=== Begin Enclosure ===
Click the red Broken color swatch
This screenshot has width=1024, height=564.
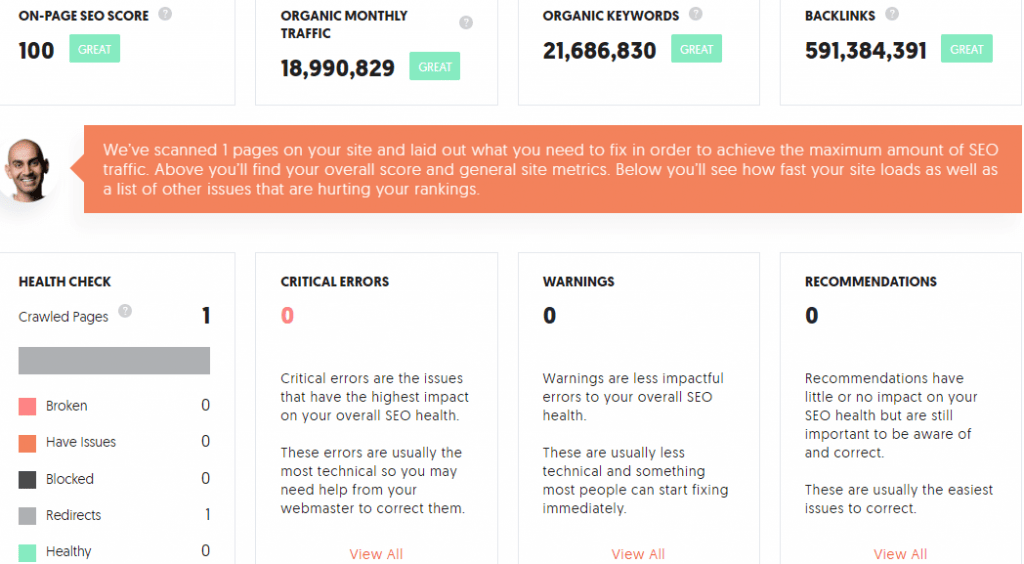(27, 407)
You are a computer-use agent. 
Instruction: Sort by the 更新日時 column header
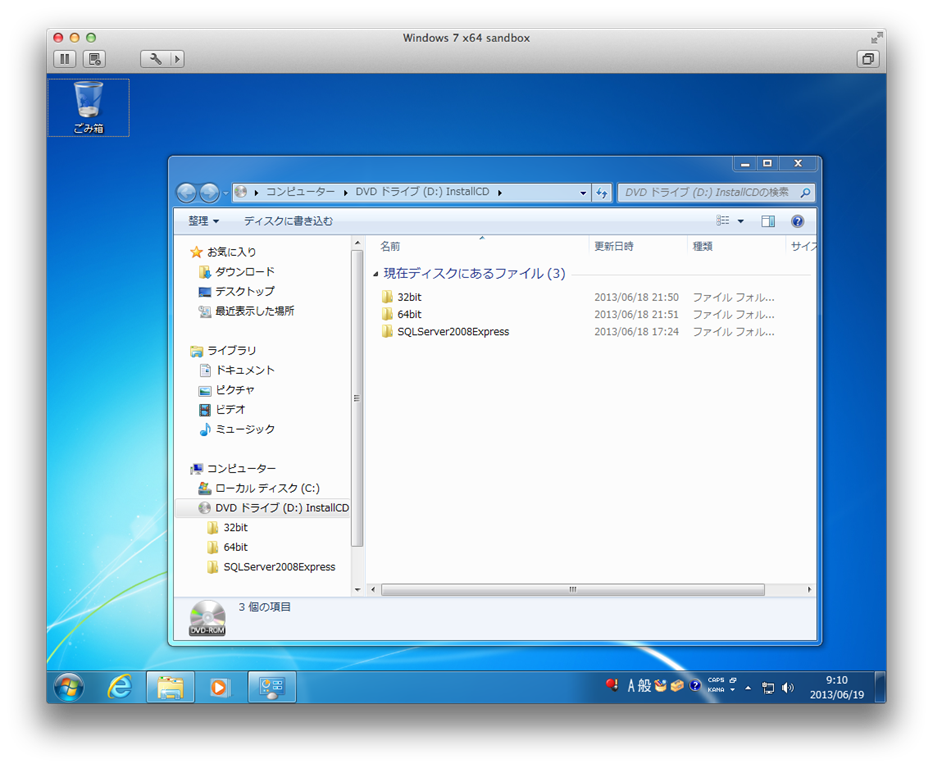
=== End Enclosure ===
A faithful transcription of the material, with no pictures, is the expected result.

Click the red Broken color swatch
This screenshot has width=1024, height=564.
(27, 407)
You are a computer-use agent. 
Instruction: Sort by the 更新日時 column header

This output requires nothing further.